THE PROBLEM —
Can you copy out the listing below line for line, with no changes?

━━━━━━━━━━━━━━━━

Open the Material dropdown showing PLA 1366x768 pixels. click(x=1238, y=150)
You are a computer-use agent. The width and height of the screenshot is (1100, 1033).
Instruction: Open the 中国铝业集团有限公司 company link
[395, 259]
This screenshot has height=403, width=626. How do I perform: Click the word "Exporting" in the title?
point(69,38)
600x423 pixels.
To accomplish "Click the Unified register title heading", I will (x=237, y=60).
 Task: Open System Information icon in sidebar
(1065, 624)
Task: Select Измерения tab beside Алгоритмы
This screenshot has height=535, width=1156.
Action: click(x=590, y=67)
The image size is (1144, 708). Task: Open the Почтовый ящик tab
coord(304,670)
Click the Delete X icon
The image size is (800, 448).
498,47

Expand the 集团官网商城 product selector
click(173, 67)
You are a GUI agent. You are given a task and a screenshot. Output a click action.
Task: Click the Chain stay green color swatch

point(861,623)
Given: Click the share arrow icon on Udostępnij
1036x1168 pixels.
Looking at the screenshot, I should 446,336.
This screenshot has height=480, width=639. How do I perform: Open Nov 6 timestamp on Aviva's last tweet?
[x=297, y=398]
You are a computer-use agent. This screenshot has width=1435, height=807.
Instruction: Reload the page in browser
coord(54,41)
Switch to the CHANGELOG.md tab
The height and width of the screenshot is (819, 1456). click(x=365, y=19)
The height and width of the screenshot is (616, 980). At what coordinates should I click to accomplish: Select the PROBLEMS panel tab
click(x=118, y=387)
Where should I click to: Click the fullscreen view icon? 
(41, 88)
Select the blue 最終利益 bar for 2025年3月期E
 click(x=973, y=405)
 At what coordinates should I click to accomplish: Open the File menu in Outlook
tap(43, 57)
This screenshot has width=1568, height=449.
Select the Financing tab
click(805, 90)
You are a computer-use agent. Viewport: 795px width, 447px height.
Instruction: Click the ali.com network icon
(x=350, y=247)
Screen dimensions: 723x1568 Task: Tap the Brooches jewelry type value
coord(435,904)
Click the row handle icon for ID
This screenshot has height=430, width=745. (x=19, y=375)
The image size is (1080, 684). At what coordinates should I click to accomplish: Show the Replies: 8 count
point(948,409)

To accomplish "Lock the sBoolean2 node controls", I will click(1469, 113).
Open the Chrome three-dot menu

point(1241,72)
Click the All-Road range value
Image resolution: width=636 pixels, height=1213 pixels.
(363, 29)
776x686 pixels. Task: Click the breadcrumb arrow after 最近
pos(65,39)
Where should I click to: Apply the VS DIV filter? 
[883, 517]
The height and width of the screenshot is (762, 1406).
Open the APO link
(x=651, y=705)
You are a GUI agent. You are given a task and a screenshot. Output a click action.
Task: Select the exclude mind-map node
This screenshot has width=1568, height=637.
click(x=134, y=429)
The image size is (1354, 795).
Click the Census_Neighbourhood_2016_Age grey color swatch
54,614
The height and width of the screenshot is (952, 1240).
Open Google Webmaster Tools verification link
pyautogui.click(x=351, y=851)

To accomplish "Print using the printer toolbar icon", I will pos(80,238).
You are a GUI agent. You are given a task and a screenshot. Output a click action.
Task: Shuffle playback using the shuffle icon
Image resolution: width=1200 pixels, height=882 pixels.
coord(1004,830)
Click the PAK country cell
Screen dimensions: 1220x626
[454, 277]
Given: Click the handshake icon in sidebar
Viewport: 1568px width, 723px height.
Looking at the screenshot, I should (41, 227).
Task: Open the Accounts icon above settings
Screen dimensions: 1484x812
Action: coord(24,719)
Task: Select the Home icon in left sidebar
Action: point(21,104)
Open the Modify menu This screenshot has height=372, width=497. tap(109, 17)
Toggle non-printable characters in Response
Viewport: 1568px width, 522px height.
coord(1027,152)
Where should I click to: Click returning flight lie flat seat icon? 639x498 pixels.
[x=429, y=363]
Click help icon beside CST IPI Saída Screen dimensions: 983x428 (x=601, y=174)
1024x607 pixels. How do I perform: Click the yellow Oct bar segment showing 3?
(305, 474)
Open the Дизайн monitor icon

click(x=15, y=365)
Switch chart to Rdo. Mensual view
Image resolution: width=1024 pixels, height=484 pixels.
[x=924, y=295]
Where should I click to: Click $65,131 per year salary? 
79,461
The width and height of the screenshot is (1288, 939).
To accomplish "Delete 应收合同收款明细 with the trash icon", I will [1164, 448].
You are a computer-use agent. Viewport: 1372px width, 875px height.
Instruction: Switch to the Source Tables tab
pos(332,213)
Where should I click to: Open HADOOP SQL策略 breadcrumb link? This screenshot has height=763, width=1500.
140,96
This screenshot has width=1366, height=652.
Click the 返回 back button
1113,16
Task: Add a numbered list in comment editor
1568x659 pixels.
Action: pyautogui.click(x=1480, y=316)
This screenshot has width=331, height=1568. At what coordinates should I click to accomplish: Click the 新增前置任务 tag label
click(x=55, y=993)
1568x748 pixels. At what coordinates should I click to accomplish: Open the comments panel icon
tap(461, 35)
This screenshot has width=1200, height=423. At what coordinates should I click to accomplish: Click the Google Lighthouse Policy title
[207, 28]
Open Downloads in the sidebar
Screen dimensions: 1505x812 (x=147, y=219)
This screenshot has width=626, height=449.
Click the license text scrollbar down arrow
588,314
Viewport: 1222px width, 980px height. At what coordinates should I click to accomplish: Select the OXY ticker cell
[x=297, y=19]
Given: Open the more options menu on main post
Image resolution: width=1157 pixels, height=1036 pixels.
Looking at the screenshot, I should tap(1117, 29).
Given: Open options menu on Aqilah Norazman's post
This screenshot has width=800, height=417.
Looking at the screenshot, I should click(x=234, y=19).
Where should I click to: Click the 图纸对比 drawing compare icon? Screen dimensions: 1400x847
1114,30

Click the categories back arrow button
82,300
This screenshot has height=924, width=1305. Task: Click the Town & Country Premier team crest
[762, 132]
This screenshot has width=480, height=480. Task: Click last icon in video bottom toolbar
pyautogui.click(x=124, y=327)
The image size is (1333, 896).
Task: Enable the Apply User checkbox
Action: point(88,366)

━━━━━━━━━━━━━━━━

REPLY —
Open the Material dropdown showing PLA 1366x768 pixels. click(x=1238, y=150)
You are a computer-use agent. The width and height of the screenshot is (1100, 1033).
Instruction: Open the 中国铝业集团有限公司 company link
[395, 259]
This screenshot has height=403, width=626. How do I perform: Click the word "Exporting" in the title?
point(69,38)
600x423 pixels.
To accomplish "Click the Unified register title heading", I will (x=237, y=60).
 Task: Open System Information icon in sidebar
(1065, 624)
Task: Select Измерения tab beside Алгоритмы
This screenshot has height=535, width=1156.
Action: click(x=590, y=67)
The image size is (1144, 708). Task: Open the Почтовый ящик tab
coord(304,670)
Click the Delete X icon
The image size is (800, 448).
498,47

Expand the 集团官网商城 product selector
click(173, 67)
You are a GUI agent. You are given a task and a screenshot. Output a click action.
Task: Click the Chain stay green color swatch

point(861,623)
Given: Click the share arrow icon on Udostępnij
1036x1168 pixels.
Looking at the screenshot, I should 446,336.
This screenshot has height=480, width=639. How do I perform: Open Nov 6 timestamp on Aviva's last tweet?
[x=297, y=398]
You are a computer-use agent. This screenshot has width=1435, height=807.
Instruction: Reload the page in browser
coord(54,41)
Switch to the CHANGELOG.md tab
The height and width of the screenshot is (819, 1456). click(x=365, y=19)
The height and width of the screenshot is (616, 980). At what coordinates should I click to accomplish: Select the PROBLEMS panel tab
click(x=118, y=387)
Where should I click to: Click the fullscreen view icon? 
(41, 88)
Select the blue 最終利益 bar for 2025年3月期E
 click(x=973, y=405)
 At what coordinates should I click to accomplish: Open the File menu in Outlook
tap(43, 57)
This screenshot has width=1568, height=449.
Select the Financing tab
click(805, 90)
You are a computer-use agent. Viewport: 795px width, 447px height.
Instruction: Click the ali.com network icon
(x=350, y=247)
Screen dimensions: 723x1568 Task: Tap the Brooches jewelry type value
coord(435,904)
Click the row handle icon for ID
This screenshot has height=430, width=745. (x=19, y=375)
The image size is (1080, 684). At what coordinates should I click to accomplish: Show the Replies: 8 count
point(948,409)

To accomplish "Lock the sBoolean2 node controls", I will click(1469, 113).
Open the Chrome three-dot menu

point(1241,72)
Click the All-Road range value
Image resolution: width=636 pixels, height=1213 pixels.
(363, 29)
776x686 pixels. Task: Click the breadcrumb arrow after 最近
pos(65,39)
Where should I click to: Apply the VS DIV filter? 
[883, 517]
The height and width of the screenshot is (762, 1406).
Open the APO link
(x=651, y=705)
You are a GUI agent. You are given a task and a screenshot. Output a click action.
Task: Select the exclude mind-map node
This screenshot has width=1568, height=637.
click(x=134, y=429)
The image size is (1354, 795).
Click the Census_Neighbourhood_2016_Age grey color swatch
54,614
The height and width of the screenshot is (952, 1240).
Open Google Webmaster Tools verification link
pyautogui.click(x=351, y=851)

To accomplish "Print using the printer toolbar icon", I will pos(80,238).
You are a GUI agent. You are given a task and a screenshot. Output a click action.
Task: Shuffle playback using the shuffle icon
Image resolution: width=1200 pixels, height=882 pixels.
coord(1004,830)
Click the PAK country cell
Screen dimensions: 1220x626
[454, 277]
Given: Click the handshake icon in sidebar
Viewport: 1568px width, 723px height.
Looking at the screenshot, I should (41, 227).
Task: Open the Accounts icon above settings
Screen dimensions: 1484x812
Action: coord(24,719)
Task: Select the Home icon in left sidebar
Action: point(21,104)
Open the Modify menu This screenshot has height=372, width=497. tap(109, 17)
Toggle non-printable characters in Response
Viewport: 1568px width, 522px height.
coord(1027,152)
Where should I click to: Click returning flight lie flat seat icon? 639x498 pixels.
[x=429, y=363]
Click help icon beside CST IPI Saída Screen dimensions: 983x428 (x=601, y=174)
1024x607 pixels. How do I perform: Click the yellow Oct bar segment showing 3?
(305, 474)
Open the Дизайн monitor icon

click(x=15, y=365)
Switch chart to Rdo. Mensual view
Image resolution: width=1024 pixels, height=484 pixels.
[x=924, y=295]
Where should I click to: Click $65,131 per year salary? 
79,461
The width and height of the screenshot is (1288, 939).
To accomplish "Delete 应收合同收款明细 with the trash icon", I will [1164, 448].
You are a computer-use agent. Viewport: 1372px width, 875px height.
Instruction: Switch to the Source Tables tab
pos(332,213)
Where should I click to: Open HADOOP SQL策略 breadcrumb link? This screenshot has height=763, width=1500.
140,96
This screenshot has width=1366, height=652.
Click the 返回 back button
1113,16
Task: Add a numbered list in comment editor
1568x659 pixels.
Action: pyautogui.click(x=1480, y=316)
This screenshot has width=331, height=1568. At what coordinates should I click to accomplish: Click the 新增前置任务 tag label
click(x=55, y=993)
1568x748 pixels. At what coordinates should I click to accomplish: Open the comments panel icon
tap(461, 35)
This screenshot has width=1200, height=423. At what coordinates should I click to accomplish: Click the Google Lighthouse Policy title
[207, 28]
Open Downloads in the sidebar
Screen dimensions: 1505x812 (x=147, y=219)
This screenshot has width=626, height=449.
Click the license text scrollbar down arrow
588,314
Viewport: 1222px width, 980px height. At what coordinates should I click to accomplish: Select the OXY ticker cell
[x=297, y=19]
Given: Open the more options menu on main post
Image resolution: width=1157 pixels, height=1036 pixels.
Looking at the screenshot, I should tap(1117, 29).
Given: Open options menu on Aqilah Norazman's post
This screenshot has width=800, height=417.
Looking at the screenshot, I should click(x=234, y=19).
Where should I click to: Click the 图纸对比 drawing compare icon? Screen dimensions: 1400x847
1114,30

Click the categories back arrow button
82,300
This screenshot has height=924, width=1305. Task: Click the Town & Country Premier team crest
[762, 132]
This screenshot has width=480, height=480. Task: Click last icon in video bottom toolbar
pyautogui.click(x=124, y=327)
The image size is (1333, 896).
Task: Enable the Apply User checkbox
Action: point(88,366)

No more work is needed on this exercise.